** Your assignment **
From the entries below, please output exactly the lines starting at the one containing "Given: Open ana's small profile avatar" and ending at the one containing "Screen dimensions: 896x1356", both included.
[Data]
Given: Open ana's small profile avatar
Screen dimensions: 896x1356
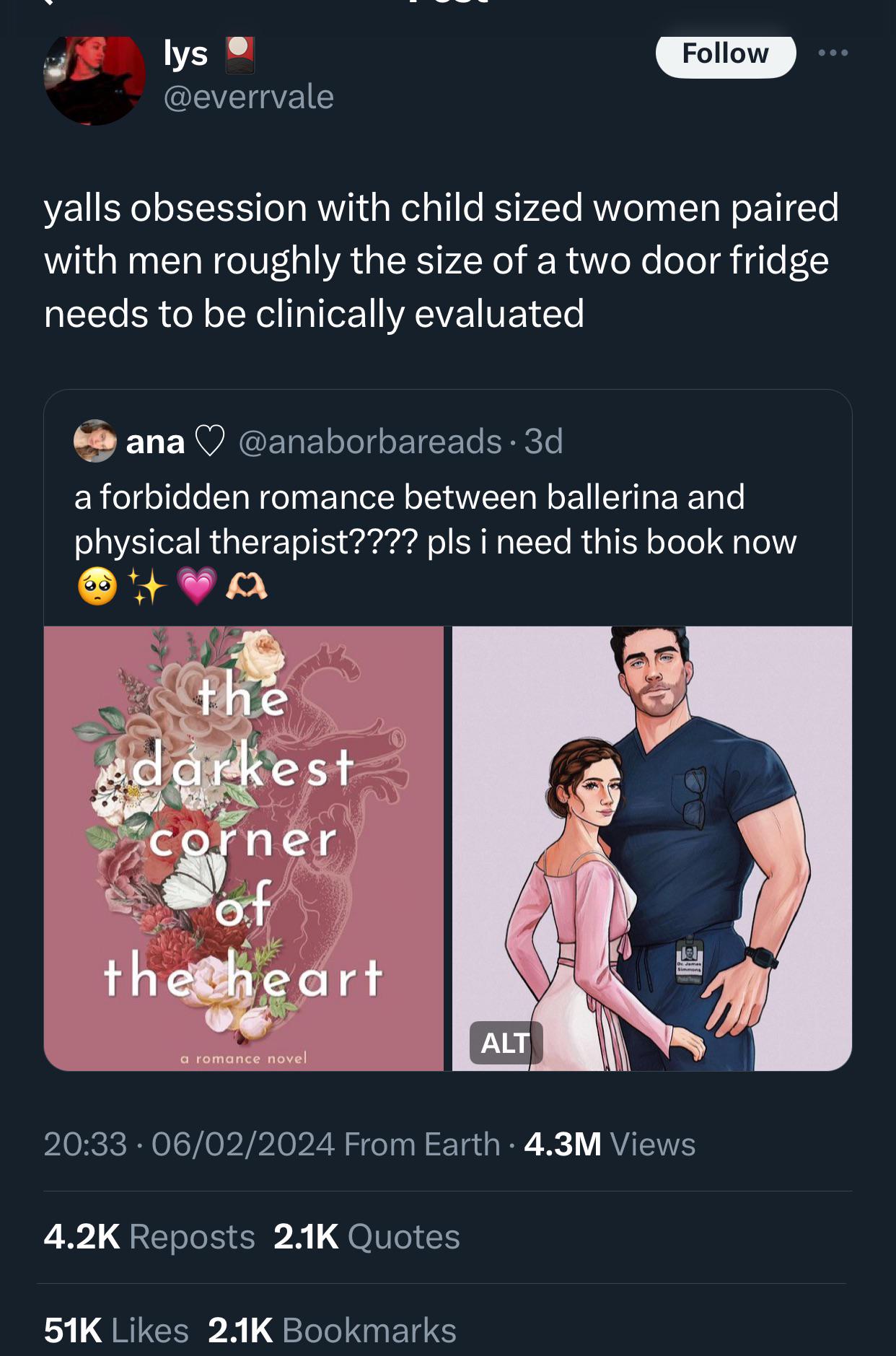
[/Data]
[Data]
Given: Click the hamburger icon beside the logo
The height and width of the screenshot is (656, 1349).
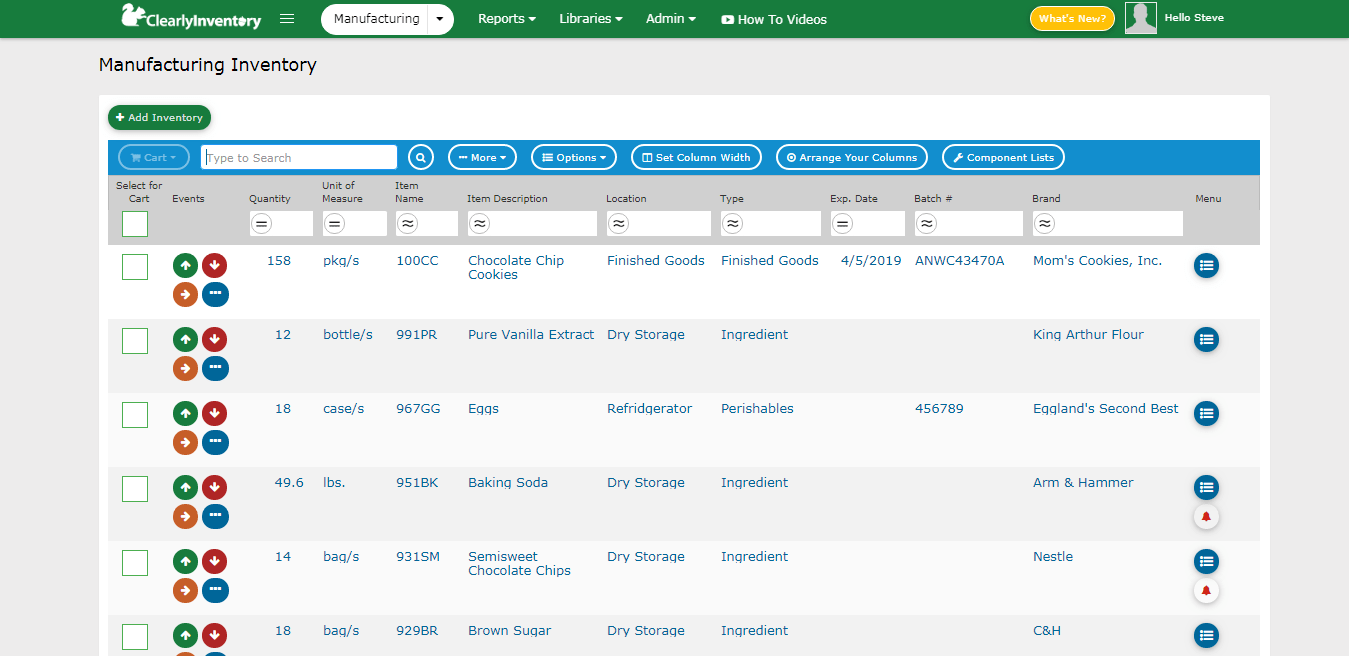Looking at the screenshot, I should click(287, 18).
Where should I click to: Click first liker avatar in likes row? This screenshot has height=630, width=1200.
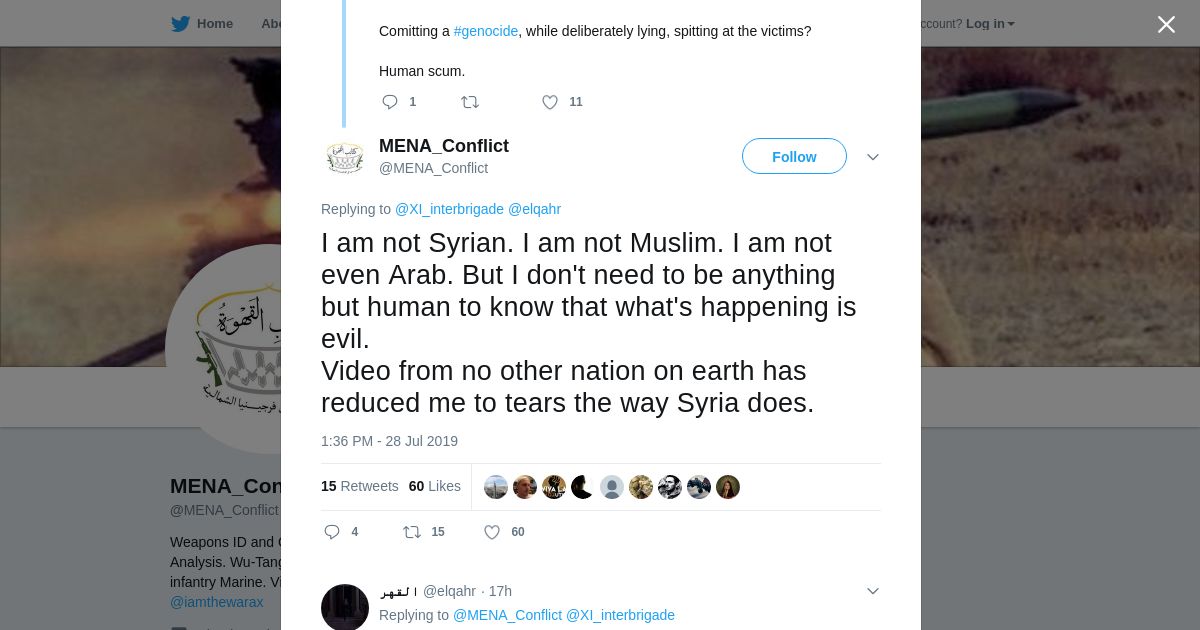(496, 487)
[/Data]
** Written solution **
Given: Open ana's small profile avatar
Screen dimensions: 896x1356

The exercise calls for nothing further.